(SUPPLIED ENTRIES begins)
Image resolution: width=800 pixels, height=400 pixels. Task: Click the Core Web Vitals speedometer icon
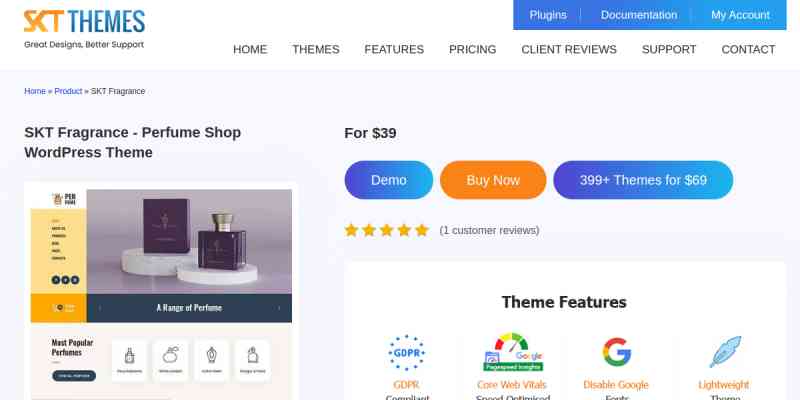point(512,352)
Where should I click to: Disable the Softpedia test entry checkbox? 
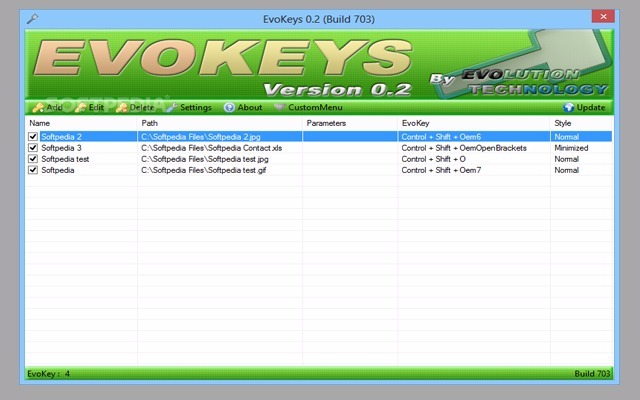[33, 159]
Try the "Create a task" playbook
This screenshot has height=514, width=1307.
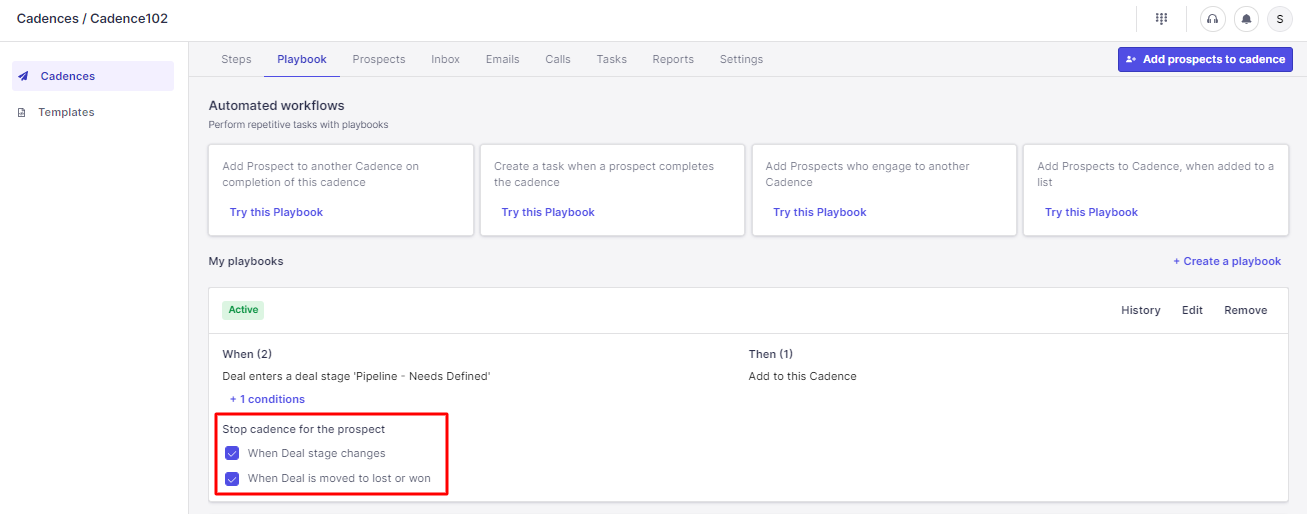[x=548, y=212]
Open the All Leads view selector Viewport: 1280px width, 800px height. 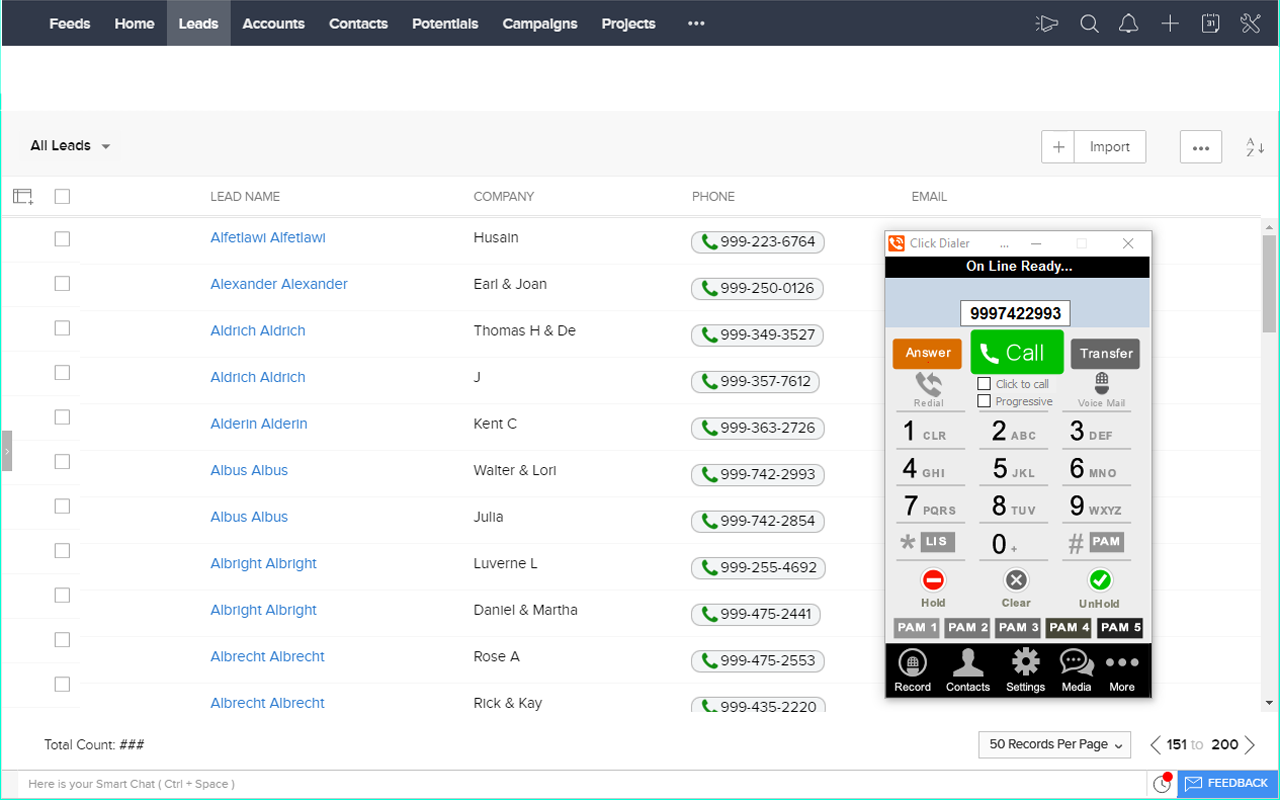point(68,145)
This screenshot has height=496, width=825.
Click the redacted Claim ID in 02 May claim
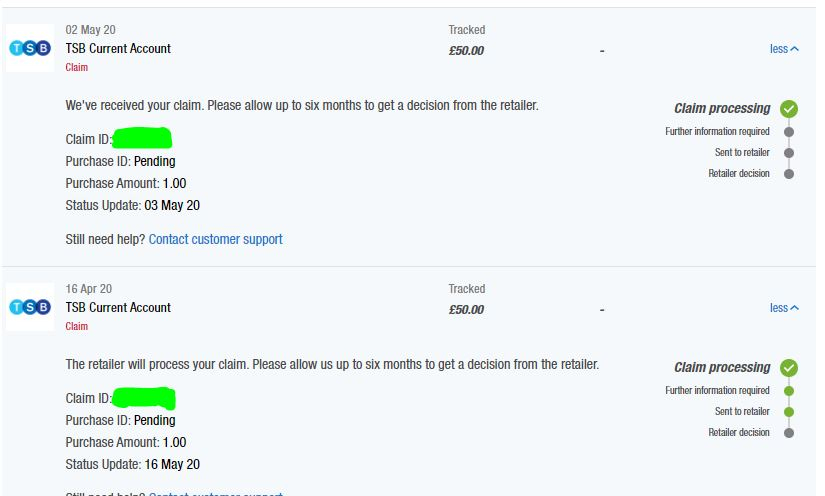pos(142,139)
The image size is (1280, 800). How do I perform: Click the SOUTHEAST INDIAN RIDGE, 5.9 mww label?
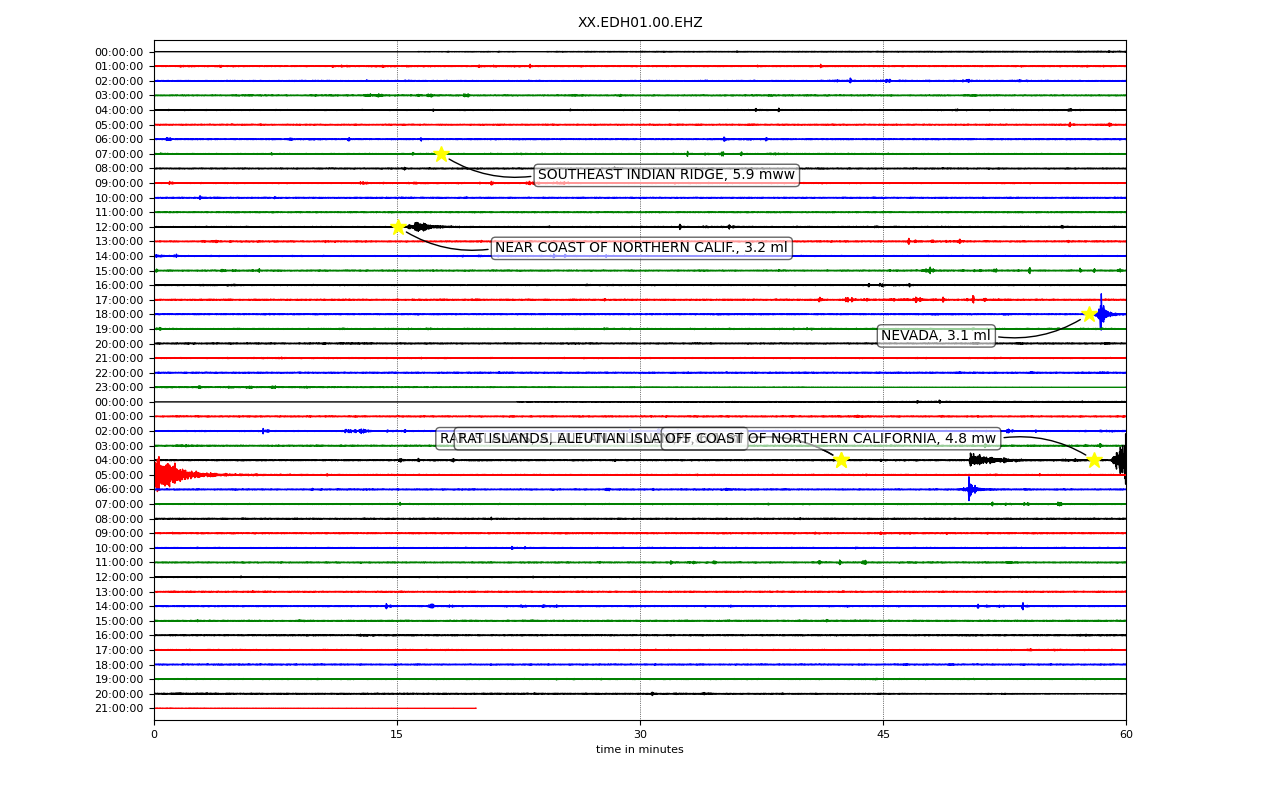(x=666, y=175)
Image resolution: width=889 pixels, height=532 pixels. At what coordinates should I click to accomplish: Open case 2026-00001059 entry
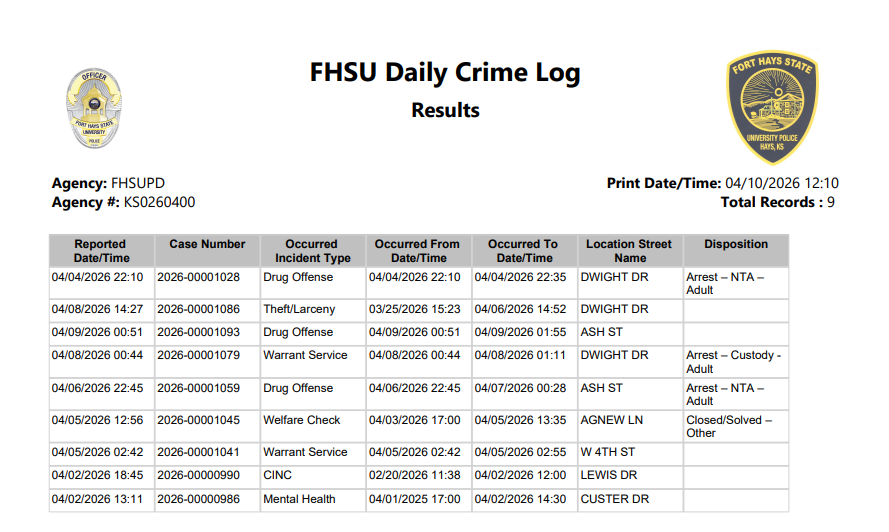click(x=199, y=388)
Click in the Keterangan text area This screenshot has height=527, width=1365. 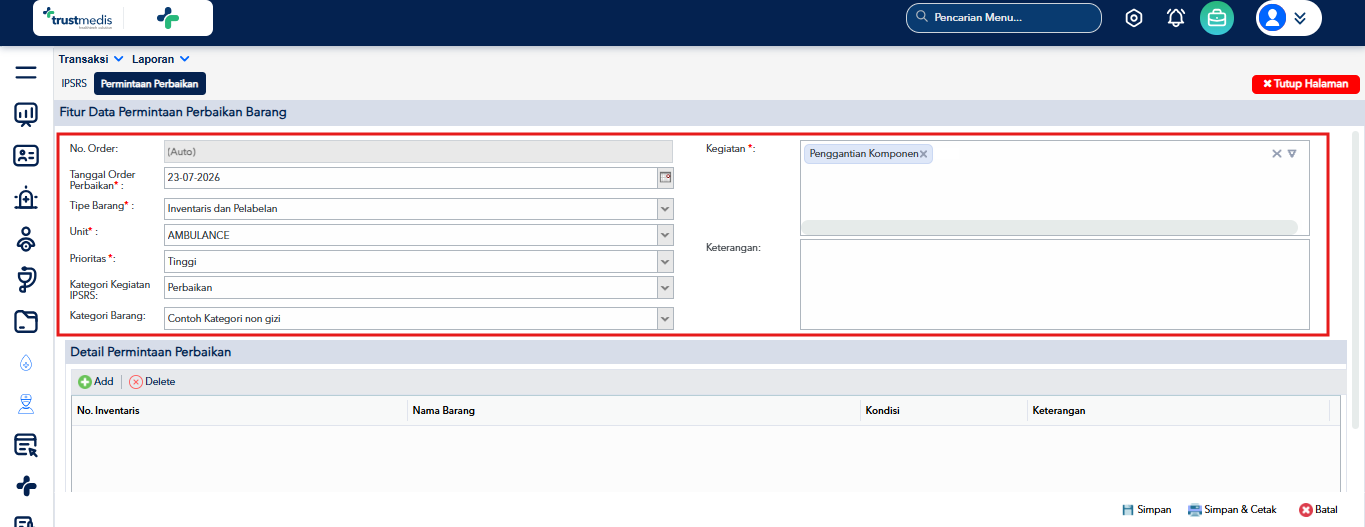pyautogui.click(x=1055, y=284)
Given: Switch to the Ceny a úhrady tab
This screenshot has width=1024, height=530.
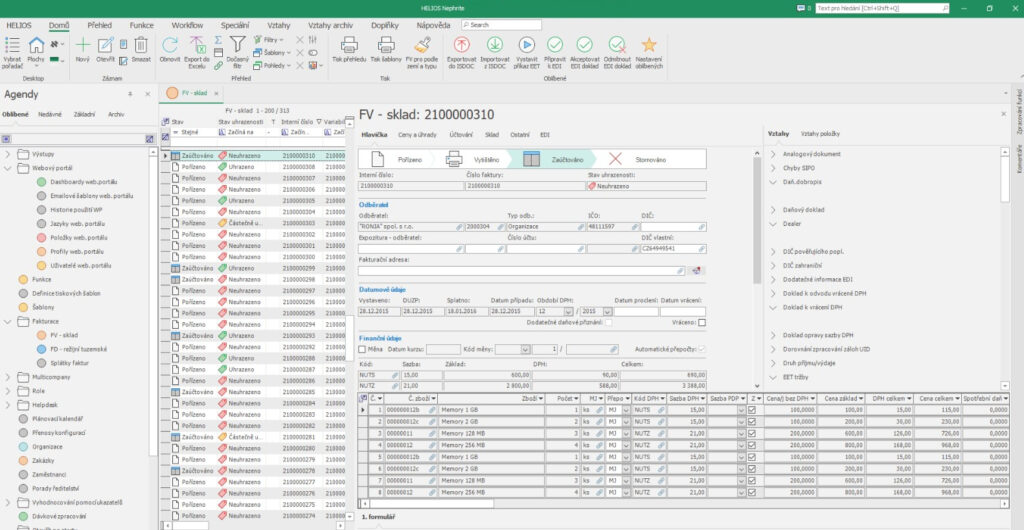Looking at the screenshot, I should point(417,133).
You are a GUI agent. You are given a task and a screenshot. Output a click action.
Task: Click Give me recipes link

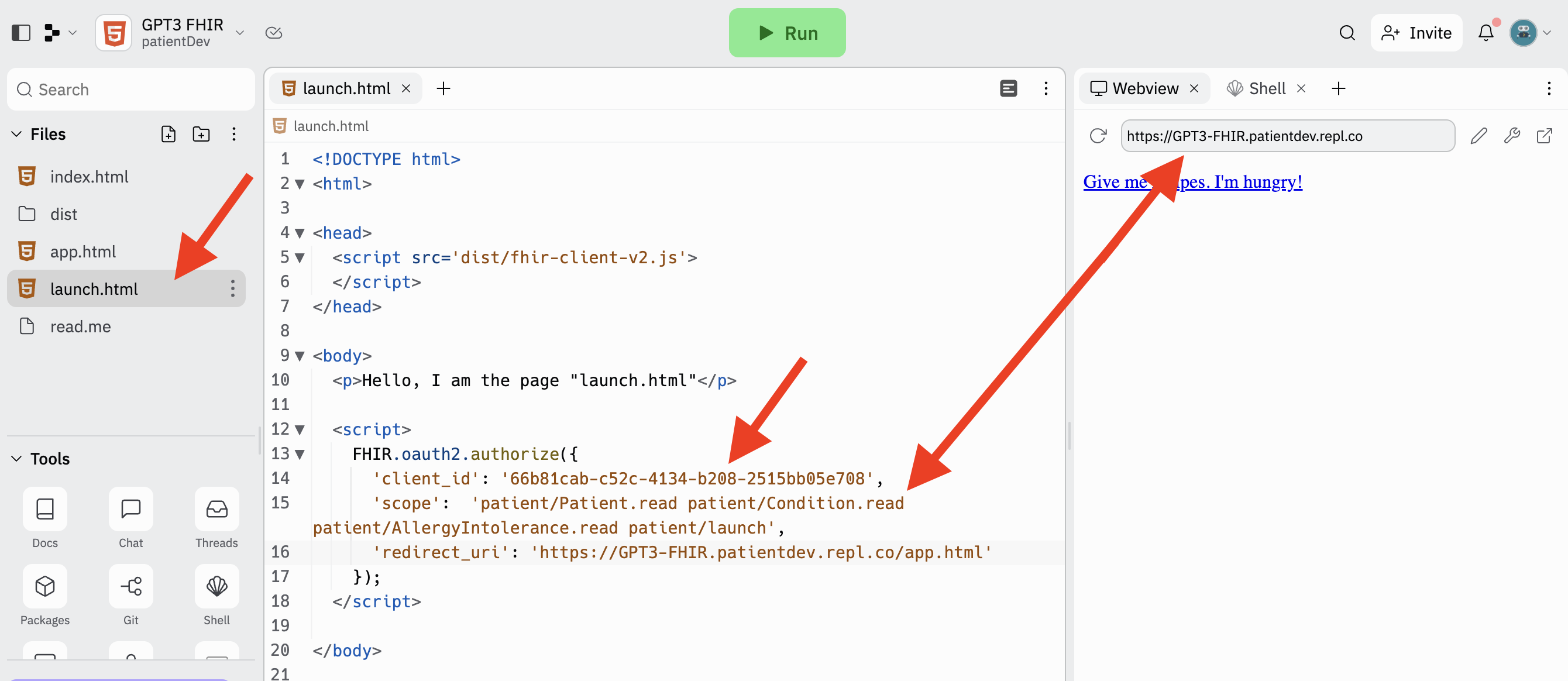(1191, 181)
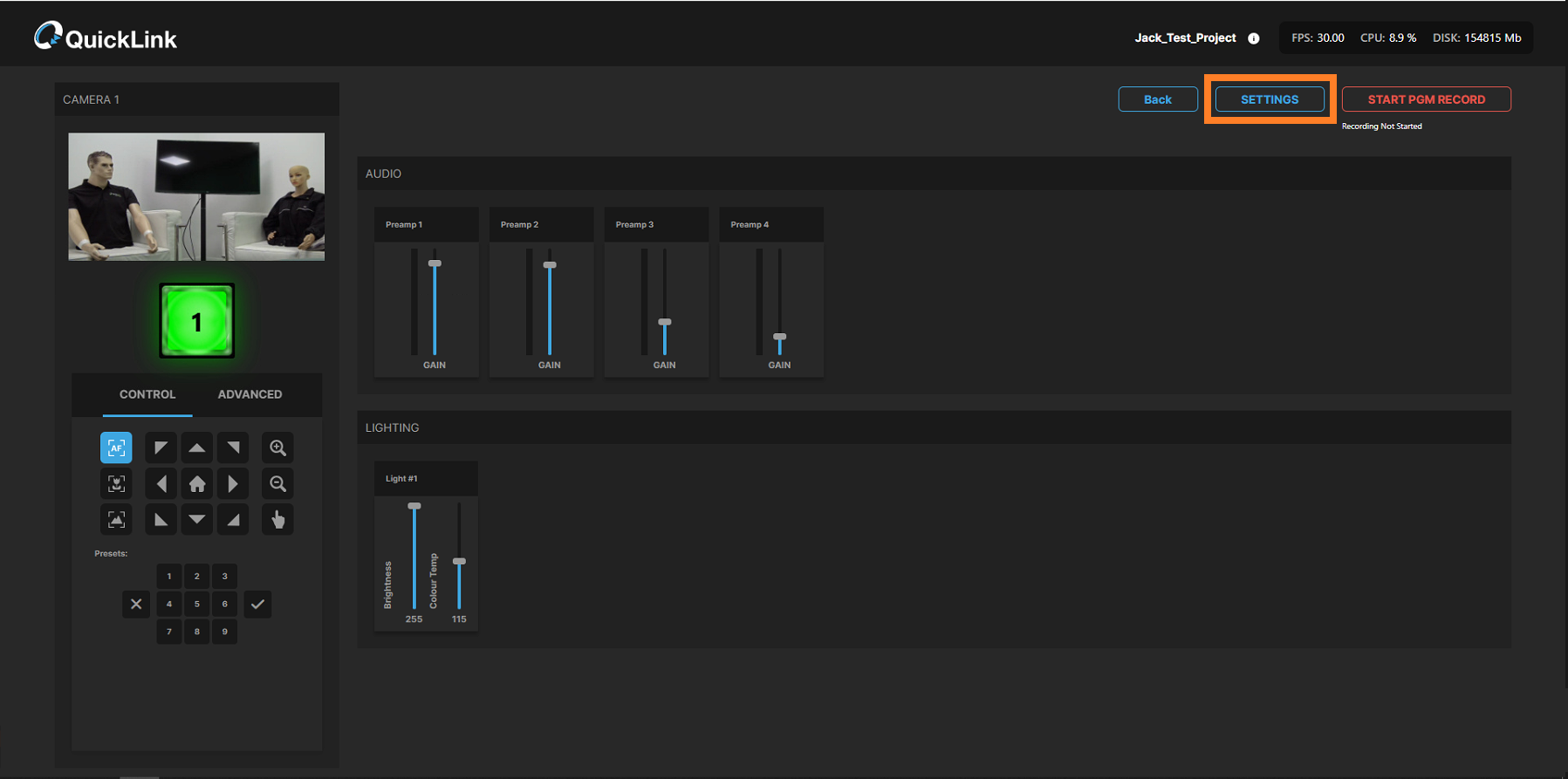Move camera diagonally down-right

233,520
(SUPPLIED ENTRIES ends)
* [YOUR OBJECTIVE] Starting with the line that has "You are a GUI" and ending with the last line of the records, retype every line exactly and only those lines. Do not include the pictures.

* [EXERCISE SOLUTION]
You are a GUI agent. You are given a task and a screenshot. Output a click action.
Task: Click Give me recipes link

(1191, 181)
Move camera diagonally down-right

233,520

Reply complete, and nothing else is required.